# Problem to solve
The entries below are to be repeated exactly, with the pictures left out.

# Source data
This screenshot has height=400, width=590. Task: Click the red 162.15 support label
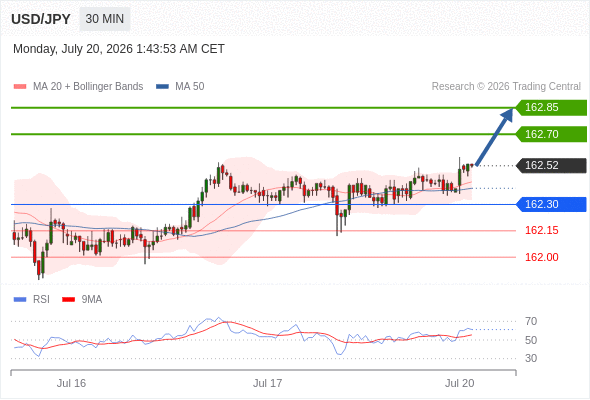point(541,230)
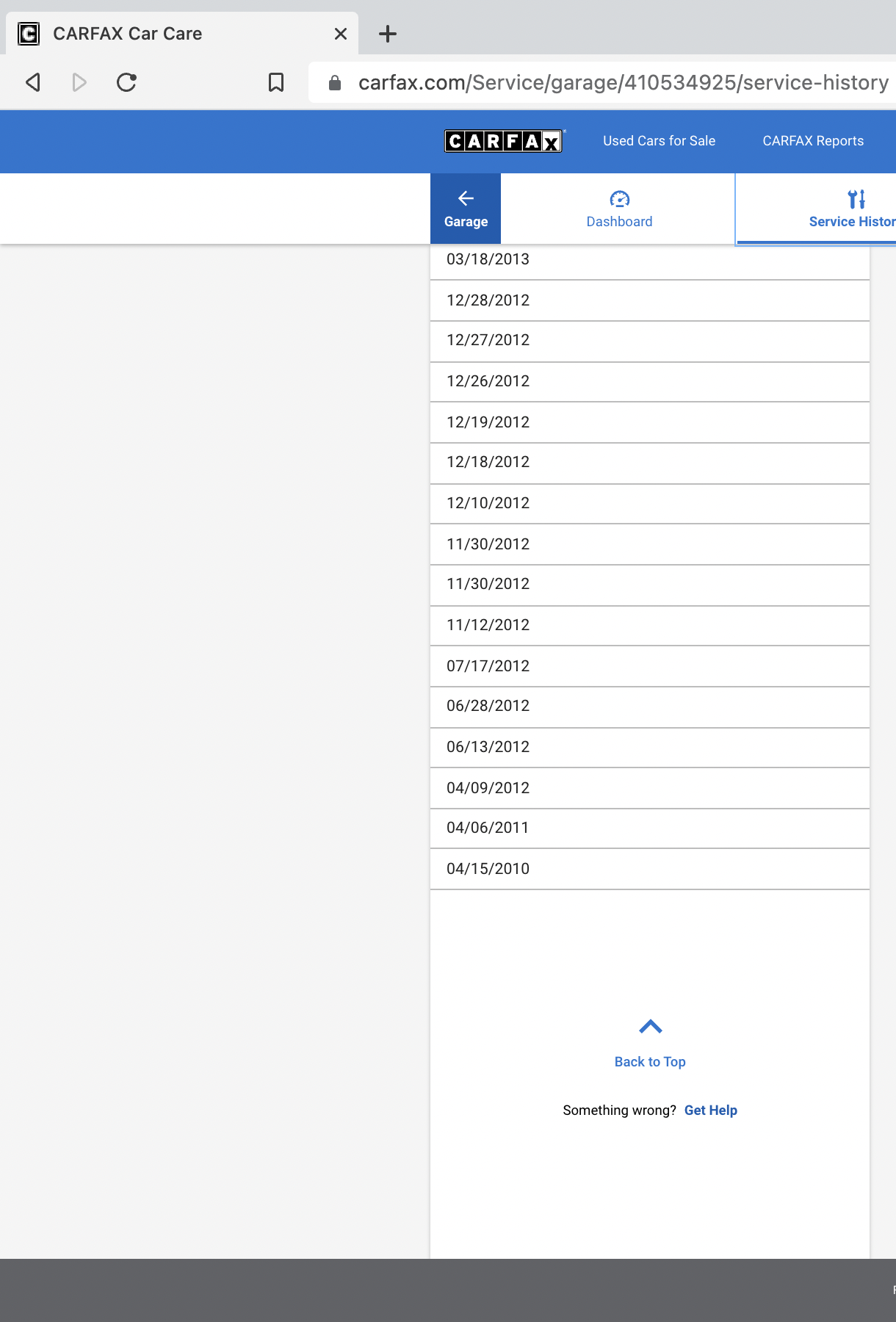Click the address bar URL field
Image resolution: width=896 pixels, height=1322 pixels.
point(623,82)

# Answer area
This screenshot has height=400, width=590. Task: Click the red 162.15 support label
point(541,230)
Click the address bar URL field
Image resolution: width=896 pixels, height=1322 pixels.
point(623,82)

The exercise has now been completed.